The outsourcing has come under sharp criticism from seniors' organizations and liberal activists, who say the strategy is part of a broader conservative bias favoring painful entitlement cuts over other solutions. The fears of some liberal groups appeared to come true on Wednesday, when the commission's two leaders recommended significant reductions for Social Security and other social-welfare programs.
There are liberal outsiders, too!

Bruce Reed, the panel's executive director, defended the staffing arrangement as fiscally responsible and said the staff includes a broad range of views. Other staffers paid by outside entities include an analyst from the liberal-leaning Economic Policy Institute and a Clinton administration official who now teaches at Johns Hopkins University, he said.
Note the false equivalence when it comes to a university being labeled as liberal?

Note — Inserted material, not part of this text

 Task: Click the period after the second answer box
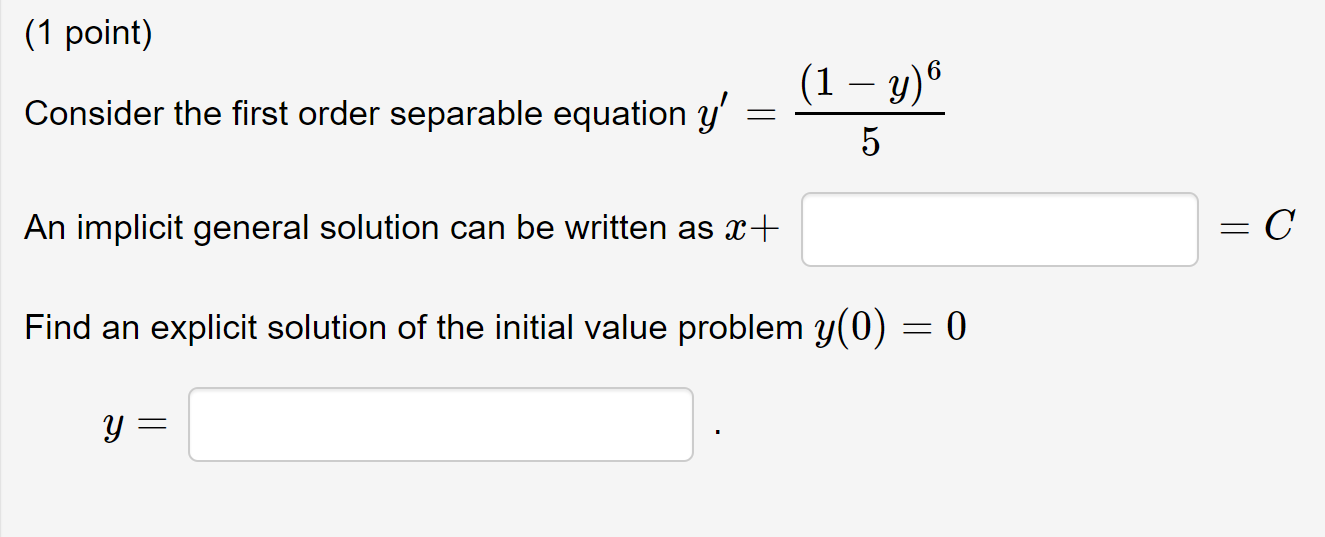click(x=717, y=434)
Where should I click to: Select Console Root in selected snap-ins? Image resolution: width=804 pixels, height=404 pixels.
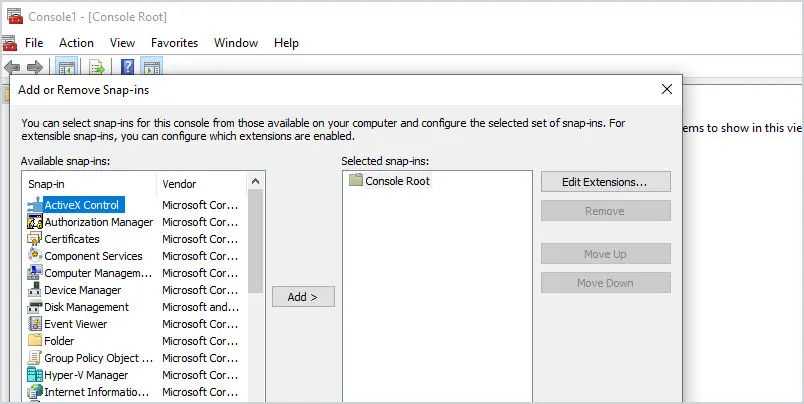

But whatever. I'm very interested in the views of Mr. Peterson:

Kennelly and other liberal-leaning critics say they are particularly troubled by the influence of Peterson, a billionaire and former investment banker who began a $6 million campaign this week urging lawmakers to cut the deficit. Peterson, co-founder of the Blackstone Group investment fund, paid for a series of town hall meetings this year that included participation by deficit commission members. He also funds the Fiscal Times, a digital news organization that focuses on federal debt issues.
How does one balance that? I think we'd need about a million indigent seniors on that commission as a counterweight. Because money speaks loudly.

I know that I've said this far too many times but it's still worth noting how the concern over the deficit didn't exist during the Bush era. Somehow it was perfectly OK to overspend then when the Republicans were in power and the money went to killing foreigners.